**** DATA SHOWN ****

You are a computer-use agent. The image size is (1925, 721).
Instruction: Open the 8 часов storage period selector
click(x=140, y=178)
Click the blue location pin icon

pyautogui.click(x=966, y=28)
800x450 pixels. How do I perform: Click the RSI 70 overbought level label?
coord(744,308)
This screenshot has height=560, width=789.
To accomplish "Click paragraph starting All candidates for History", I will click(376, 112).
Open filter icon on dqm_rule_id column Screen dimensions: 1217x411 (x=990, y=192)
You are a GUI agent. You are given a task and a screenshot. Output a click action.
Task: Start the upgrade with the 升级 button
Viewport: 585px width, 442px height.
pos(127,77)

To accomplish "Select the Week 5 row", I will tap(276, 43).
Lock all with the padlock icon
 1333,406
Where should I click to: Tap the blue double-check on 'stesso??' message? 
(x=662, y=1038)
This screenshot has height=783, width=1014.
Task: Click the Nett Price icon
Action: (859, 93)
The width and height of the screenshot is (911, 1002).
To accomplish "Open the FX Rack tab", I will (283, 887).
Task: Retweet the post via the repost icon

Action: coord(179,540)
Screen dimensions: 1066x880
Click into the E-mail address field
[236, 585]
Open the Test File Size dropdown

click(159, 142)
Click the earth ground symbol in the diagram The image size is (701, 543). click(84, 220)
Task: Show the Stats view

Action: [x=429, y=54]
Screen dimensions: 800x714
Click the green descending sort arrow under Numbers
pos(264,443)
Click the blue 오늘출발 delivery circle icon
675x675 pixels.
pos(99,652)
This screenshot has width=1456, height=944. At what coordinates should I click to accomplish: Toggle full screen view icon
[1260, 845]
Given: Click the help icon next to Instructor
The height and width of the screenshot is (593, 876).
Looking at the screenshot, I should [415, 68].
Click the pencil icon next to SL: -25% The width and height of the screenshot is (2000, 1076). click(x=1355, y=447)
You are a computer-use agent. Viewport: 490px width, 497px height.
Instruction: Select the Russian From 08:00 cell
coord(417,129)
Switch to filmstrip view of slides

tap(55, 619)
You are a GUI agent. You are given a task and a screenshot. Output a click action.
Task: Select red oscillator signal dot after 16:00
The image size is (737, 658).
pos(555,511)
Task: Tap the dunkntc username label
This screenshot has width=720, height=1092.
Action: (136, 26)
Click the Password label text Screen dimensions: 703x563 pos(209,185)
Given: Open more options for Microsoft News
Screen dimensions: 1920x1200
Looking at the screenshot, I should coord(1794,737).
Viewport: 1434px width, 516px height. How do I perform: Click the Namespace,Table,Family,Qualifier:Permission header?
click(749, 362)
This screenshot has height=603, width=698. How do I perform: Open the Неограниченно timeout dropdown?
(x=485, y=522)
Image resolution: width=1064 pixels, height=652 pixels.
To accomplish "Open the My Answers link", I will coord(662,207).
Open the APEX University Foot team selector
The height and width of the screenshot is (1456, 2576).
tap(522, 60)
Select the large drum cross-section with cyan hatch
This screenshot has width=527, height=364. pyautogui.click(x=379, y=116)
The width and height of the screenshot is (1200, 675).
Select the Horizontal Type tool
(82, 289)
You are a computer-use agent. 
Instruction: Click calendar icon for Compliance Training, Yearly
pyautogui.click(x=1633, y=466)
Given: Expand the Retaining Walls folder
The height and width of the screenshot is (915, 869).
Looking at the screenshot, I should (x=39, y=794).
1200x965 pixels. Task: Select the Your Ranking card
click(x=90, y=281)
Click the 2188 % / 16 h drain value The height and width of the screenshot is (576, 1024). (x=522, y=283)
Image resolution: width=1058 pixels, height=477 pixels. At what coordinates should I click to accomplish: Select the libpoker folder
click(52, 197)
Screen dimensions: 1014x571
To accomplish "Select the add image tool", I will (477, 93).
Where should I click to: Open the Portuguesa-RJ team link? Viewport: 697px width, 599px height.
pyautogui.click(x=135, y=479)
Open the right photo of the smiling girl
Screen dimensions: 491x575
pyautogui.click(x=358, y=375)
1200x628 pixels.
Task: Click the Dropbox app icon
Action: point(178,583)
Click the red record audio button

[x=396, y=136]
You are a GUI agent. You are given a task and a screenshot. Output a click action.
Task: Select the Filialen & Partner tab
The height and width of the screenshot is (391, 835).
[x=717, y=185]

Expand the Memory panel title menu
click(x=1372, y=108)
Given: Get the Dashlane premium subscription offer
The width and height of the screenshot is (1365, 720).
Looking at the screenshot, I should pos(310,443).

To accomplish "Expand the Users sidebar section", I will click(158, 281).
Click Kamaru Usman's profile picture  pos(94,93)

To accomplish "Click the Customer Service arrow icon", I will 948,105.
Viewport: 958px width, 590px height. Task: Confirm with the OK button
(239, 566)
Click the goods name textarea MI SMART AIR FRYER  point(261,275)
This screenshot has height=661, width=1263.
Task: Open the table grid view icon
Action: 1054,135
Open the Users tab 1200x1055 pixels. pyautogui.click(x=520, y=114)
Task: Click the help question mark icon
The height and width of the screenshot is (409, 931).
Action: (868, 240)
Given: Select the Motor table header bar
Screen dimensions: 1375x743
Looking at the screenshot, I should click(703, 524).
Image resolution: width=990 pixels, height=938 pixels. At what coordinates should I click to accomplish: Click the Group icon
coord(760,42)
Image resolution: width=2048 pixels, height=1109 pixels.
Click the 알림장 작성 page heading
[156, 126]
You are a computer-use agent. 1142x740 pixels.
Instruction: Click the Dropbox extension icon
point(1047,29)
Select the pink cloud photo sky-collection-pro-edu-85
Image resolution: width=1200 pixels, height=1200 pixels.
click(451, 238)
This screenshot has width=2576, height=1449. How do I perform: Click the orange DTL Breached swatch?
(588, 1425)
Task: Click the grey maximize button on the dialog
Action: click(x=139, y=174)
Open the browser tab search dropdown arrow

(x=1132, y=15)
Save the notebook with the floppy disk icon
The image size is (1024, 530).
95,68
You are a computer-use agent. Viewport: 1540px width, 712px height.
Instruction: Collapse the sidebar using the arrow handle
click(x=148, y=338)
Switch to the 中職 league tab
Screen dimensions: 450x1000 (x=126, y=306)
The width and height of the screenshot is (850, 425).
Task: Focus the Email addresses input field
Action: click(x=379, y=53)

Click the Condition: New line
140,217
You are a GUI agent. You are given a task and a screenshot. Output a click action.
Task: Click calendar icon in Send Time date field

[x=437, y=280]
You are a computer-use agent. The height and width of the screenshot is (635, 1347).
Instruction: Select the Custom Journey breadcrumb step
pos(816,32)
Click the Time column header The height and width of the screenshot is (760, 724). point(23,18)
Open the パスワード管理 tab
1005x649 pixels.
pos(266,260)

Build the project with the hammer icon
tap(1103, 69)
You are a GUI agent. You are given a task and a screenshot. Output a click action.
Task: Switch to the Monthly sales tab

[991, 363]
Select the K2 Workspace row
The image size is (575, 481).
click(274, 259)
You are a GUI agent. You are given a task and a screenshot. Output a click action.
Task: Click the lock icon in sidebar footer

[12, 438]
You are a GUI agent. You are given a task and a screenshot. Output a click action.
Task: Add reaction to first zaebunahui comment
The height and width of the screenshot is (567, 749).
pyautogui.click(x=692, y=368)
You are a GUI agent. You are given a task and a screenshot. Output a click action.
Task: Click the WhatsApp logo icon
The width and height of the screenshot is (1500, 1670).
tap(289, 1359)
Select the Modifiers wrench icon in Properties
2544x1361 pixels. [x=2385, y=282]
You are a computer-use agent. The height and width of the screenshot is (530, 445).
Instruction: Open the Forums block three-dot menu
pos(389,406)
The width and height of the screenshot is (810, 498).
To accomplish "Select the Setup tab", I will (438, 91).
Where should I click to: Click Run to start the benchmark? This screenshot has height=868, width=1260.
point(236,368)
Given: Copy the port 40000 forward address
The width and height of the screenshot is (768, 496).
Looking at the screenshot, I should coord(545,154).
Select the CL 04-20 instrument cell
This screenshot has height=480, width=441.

****

**TO DO:** Extract the data between the lines holding "Click the 2188" and "[x=396, y=136]", inclusive, and reproduce those lines verbatim.

**TASK OUTPUT:**
Click the 2188 % / 16 h drain value The height and width of the screenshot is (576, 1024). (x=522, y=283)
Image resolution: width=1058 pixels, height=477 pixels. At what coordinates should I click to accomplish: Select the libpoker folder
click(52, 197)
Screen dimensions: 1014x571
To accomplish "Select the add image tool", I will (477, 93).
Where should I click to: Open the Portuguesa-RJ team link? Viewport: 697px width, 599px height.
pyautogui.click(x=135, y=479)
Open the right photo of the smiling girl
Screen dimensions: 491x575
pyautogui.click(x=358, y=375)
1200x628 pixels.
Task: Click the Dropbox app icon
Action: point(178,583)
Click the red record audio button

[x=396, y=136]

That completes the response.